Mientras tanto, Marvin ya estaba escudriñando la habitación, con expresión tensa. Aparte de una solitaria botella de agua en la mesita de noche, no había nada: ni comida, ni medicinas, nada que pudiera haber ayudado. Cogió la botella, le quitó el tapón y la olisqueó.
Renee frunció el ceño, observándolo. «He bebido de ahí», le recordó ella, con una voz más suave de lo habitual, teñida de agotamiento.
Marvin levantó la cabeza de golpe al notar el cambio en su voz. Su expresión se ensombreció. «¡Por eso precisamente tengo que comprobarlo!», replicó. «¿Y si alguien ha entrado y te ha envenenado o algo así? Tenemos que llevarte al hospital, ¡ya! Tenemos que averiguar qué te pasa antes de que empeore».

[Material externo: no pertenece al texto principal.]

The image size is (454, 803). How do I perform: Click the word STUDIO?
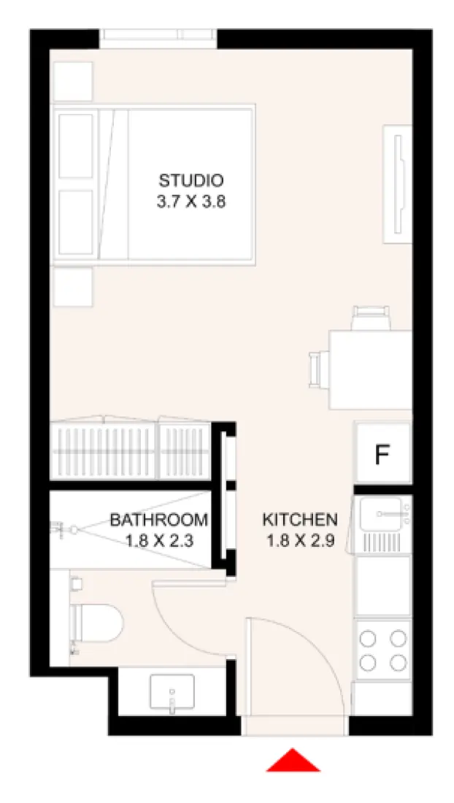191,180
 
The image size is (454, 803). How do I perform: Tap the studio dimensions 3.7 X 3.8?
191,202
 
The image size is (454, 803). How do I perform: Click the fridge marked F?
382,455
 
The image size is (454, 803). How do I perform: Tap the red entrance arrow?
293,761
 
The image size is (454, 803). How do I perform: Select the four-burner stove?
382,650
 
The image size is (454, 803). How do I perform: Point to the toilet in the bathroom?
97,622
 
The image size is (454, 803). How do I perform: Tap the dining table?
369,369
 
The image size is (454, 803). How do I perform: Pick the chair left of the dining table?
319,369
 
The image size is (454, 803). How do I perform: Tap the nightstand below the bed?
73,287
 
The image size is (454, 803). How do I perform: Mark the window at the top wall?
158,37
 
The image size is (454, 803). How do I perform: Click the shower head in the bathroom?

Renee apartó las mantas e intentó ponerse de pie, pero en cuanto lo hizo, la habitación se inclinó. Se apoyó en la cama, deseando que el mareo pasara.
Luego se dirigió a la fuerza al baño. «No hay tiempo», dijo, echándose agua fría en la cara. «Tenemos que encontrar a Sylvia, rápido. La subasta es pasado mañana. Si no convencemos a tu hermano antes de entonces, todo lo que hemos hecho habrá sido en vano».
Renee ya había llegado al vestíbulo del hotel, pero Marvin, aún inquieto, se apresuró a seguirla.
«¡Renee, déjame encargarme de esto! Estás ardiendo. Necesitas ver a un médico. ¿Y si empeoras?».
Ella negó con la cabeza, firme. «Estaré bien. Conozco mis límites. Solo lleva el paquete a donde tiene que ir, sin cometer errores. Ya sabes lo que está en juego».
Marvin exhaló bruscamente y se pasó la mano por el pelo. «Está bien, está bien. Es solo que… estoy preocupado por ti».
Renee le dio una palmada en el hombro, ofreciéndole el apoyo constante entre viejos amigos, y luego se volvió hacia Leo. «Gracias por encargarte de todo». Sin decir nada más, se alejó.